Dans le secteur de l’éducation, 70,6 milliards FCFA ont été investis, permettant la construction de 130 collèges, 110 écoles primaires et 1 300 salles de classe, offrant ainsi un accès à l’école à plus de 70 000 enfants, notamment en milieu rural. Sur le plan sanitaire, 106 milliards FCFA ont été mobilisés pour la réhabilitation de 20 % du parc hospitalier national et la remise à niveau de 70 dispensaires. L’accès à l’eau potable a également été renforcé grâce à un investissement de 112 milliards FCFA, au profit de 30 000 nouveaux ménages.

Les infrastructures routières ont bénéficié de 225 milliards FCFA, avec la réhabilitation de 410 kilomètres de pistes rurales et le traitement de 540 kilomètres de routes, contribuant au désenclavement des zones de production et à l’amélioration de la mobilité des populations et des biens.

Selon la coordonnatrice du secrétariat technique du C2D, Léa Djatti Daté, le programme se trouve désormais dans sa phase finale.

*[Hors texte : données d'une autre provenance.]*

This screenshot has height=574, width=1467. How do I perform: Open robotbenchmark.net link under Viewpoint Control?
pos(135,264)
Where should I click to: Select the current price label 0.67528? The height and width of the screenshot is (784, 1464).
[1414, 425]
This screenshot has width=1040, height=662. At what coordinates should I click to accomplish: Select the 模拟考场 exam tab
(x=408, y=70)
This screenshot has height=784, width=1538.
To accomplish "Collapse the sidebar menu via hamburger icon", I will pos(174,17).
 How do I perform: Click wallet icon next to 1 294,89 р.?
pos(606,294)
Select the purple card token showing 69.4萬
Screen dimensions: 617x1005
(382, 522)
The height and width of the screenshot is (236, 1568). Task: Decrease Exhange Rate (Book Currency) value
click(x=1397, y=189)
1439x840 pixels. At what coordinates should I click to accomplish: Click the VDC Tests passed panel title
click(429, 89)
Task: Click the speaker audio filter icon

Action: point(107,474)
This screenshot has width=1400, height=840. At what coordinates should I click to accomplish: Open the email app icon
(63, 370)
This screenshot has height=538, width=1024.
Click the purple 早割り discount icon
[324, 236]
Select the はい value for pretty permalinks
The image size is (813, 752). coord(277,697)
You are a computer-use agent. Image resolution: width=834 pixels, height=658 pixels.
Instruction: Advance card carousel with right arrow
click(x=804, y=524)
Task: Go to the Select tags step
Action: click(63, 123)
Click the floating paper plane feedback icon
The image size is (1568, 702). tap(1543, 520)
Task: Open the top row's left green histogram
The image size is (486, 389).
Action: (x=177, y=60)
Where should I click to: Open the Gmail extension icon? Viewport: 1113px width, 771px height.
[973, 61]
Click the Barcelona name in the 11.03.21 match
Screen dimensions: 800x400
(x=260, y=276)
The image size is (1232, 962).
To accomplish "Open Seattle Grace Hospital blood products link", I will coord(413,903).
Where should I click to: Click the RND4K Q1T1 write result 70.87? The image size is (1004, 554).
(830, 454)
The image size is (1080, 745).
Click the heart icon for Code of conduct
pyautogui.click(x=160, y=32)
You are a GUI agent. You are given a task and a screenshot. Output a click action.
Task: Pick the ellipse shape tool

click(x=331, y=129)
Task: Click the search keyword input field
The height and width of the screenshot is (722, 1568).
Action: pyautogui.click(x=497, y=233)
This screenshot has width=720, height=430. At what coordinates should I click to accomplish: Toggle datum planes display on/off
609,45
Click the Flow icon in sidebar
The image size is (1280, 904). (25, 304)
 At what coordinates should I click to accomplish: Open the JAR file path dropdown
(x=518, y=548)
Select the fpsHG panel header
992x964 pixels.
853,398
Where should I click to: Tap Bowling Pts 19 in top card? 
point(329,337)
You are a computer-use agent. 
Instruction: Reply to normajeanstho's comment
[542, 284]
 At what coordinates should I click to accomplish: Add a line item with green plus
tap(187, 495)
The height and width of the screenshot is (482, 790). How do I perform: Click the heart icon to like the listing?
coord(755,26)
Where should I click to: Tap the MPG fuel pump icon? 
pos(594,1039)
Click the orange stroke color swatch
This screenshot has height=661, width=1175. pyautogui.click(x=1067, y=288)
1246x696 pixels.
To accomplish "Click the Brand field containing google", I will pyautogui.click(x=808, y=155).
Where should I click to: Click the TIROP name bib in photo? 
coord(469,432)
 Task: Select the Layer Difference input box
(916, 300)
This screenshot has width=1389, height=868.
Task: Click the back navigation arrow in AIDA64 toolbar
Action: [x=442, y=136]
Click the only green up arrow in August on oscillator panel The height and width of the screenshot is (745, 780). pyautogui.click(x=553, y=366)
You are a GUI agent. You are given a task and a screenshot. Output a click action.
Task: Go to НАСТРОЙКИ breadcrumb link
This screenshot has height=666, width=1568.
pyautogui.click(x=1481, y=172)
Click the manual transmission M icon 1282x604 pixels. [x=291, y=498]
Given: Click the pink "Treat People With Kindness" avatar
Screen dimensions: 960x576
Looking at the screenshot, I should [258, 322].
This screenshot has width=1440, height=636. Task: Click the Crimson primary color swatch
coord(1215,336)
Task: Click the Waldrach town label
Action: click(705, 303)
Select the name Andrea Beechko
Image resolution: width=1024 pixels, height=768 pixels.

À ce jour, l’État ivoirien a remboursé 1 741,73 milliards FCFA, soit un taux d’exécution financière de 91,57 %. Il reste encore 160,27 milliards FCFA à honorer pour achever définitivement ce processus. Si les deux premiers contrats sont quasiment finalisés, hormis quelques projets prorogés jusqu’en 2027, le troisième C2D poursuit son déploiement, avec une part importante consacrée aux appuis budgétaires.

L’ambassadeur de France en Côte d’Ivoire, Jean-Christophe Belliard, s’est félicité des performances enregistrées, saluant un modèle de coopération ayant généré des résultats concrets et mesurables. Il a souligné que cette revue constitue non seulement un moment d’évaluation, mais également une opportunité de projection vers l’avenir du partenariat entre les deux pays.

À l’approche de la clôture du C2D, la question de la pérennisation des acquis apparaît comme un enjeu majeur, afin de garantir que les infrastructures et les investissements réalisés continuent d’avoir un impact durable sur le quotidien des populations ivoiriennes.